Drug makers learn about adverse reactions from the use of their drugs by getting reports from doctors, who get reports from patients. But what if the doctors ignore the patients’ reports? That, it turns out, is not unusual. Among chemotherapy patients, for example:

  • Patients report fatigue a third more often than doctors and nurses relay those reports.
  • Appetite loss is reported four times as often by patients as by doctors and nurses.
  • For nausea and diarrhea, it’s about twice as often.

6 thoughts on “Doctors Who Don’t Listen to Patients”

  1. I’m not surprised either. But, then again, doctors are busy people and a lot of these complaints are not life threatening.

  2. Ditto. I can see how patients might exaggerate their symptoms a little, but it’s hard to miss the “mouth ulcers” associated with Bextra. But, I personally find that I have a hard time communicating with doctors. It’s always a frustrating experience.

  3. Here’s betting that doctors reporting symptoms to drug companies is yet another example of nonbillable time. Am I right?

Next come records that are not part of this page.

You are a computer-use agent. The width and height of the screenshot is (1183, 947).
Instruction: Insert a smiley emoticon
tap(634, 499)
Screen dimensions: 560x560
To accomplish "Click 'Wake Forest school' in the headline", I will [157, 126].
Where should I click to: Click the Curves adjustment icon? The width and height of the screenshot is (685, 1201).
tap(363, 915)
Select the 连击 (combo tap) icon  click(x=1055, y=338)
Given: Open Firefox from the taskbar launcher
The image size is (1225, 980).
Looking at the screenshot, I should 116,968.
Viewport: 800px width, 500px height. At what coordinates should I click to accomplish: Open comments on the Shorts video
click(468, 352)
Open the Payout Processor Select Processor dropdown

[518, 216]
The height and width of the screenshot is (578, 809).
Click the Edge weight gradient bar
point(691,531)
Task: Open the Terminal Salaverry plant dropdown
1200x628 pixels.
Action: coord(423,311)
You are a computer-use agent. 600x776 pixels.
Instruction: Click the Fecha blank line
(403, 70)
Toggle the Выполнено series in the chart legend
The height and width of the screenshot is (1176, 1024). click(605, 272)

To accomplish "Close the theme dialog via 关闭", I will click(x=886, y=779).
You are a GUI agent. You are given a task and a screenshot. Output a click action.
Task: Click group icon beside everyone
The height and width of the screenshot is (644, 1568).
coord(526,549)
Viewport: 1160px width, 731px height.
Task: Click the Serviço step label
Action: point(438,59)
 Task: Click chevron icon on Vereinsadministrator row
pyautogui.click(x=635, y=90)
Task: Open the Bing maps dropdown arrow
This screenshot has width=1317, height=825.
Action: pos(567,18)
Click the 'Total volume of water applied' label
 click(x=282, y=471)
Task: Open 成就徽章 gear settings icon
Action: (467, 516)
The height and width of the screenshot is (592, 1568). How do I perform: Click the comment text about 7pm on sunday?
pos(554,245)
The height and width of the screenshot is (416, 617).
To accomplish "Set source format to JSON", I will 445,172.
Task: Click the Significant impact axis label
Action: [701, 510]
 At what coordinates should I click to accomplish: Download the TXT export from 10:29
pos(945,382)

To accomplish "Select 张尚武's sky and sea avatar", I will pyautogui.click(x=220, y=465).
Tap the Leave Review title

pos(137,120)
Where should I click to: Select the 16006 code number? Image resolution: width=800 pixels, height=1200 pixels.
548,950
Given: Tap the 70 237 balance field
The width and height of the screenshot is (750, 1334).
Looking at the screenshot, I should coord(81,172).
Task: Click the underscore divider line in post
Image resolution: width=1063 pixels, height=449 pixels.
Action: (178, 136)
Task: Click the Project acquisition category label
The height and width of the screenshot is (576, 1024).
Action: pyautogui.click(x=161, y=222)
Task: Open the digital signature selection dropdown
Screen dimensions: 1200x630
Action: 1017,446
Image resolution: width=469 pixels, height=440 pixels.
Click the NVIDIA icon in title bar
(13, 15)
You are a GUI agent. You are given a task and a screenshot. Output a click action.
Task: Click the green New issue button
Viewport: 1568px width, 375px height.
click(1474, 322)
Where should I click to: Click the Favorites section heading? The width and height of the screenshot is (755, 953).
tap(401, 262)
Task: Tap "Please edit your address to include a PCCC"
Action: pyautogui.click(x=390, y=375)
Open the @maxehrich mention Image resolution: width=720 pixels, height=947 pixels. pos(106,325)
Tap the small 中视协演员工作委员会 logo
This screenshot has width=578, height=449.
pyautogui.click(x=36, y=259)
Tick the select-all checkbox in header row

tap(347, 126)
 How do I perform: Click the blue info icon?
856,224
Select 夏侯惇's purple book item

  4. As usual, we aren’t getting the full story. Apparently the “doctors screw up” template is just too attractive.

    The real question is whether raw patient data filtered through physicians has a higher signal to noise ratio than raw patient data filtered by some researcher using heaven knows what algorithm. There’s no discussion of that. The reader is simply led to believe that the researcher will save the day.

    As for the author’s skin eruption: The Stevens-Johnson syndrome mentioned as having been “linked” to Bextra is rare. The literature suggests that it is less than 2.0 cases per million. A 2007 study of all cases in German hospitals treating patients with severe skin reactions such as Stevens-Johnson syndrome concluded that the 5 case reports of Stevens-Johnson suggested that the valdecoxib skin reactions were not the same as those caused by Stevens-Johnson. So much for linkage.

    Finding this out took 10 minutes of internet searching. It puts the touching story of the author’s lip sore into rather different context.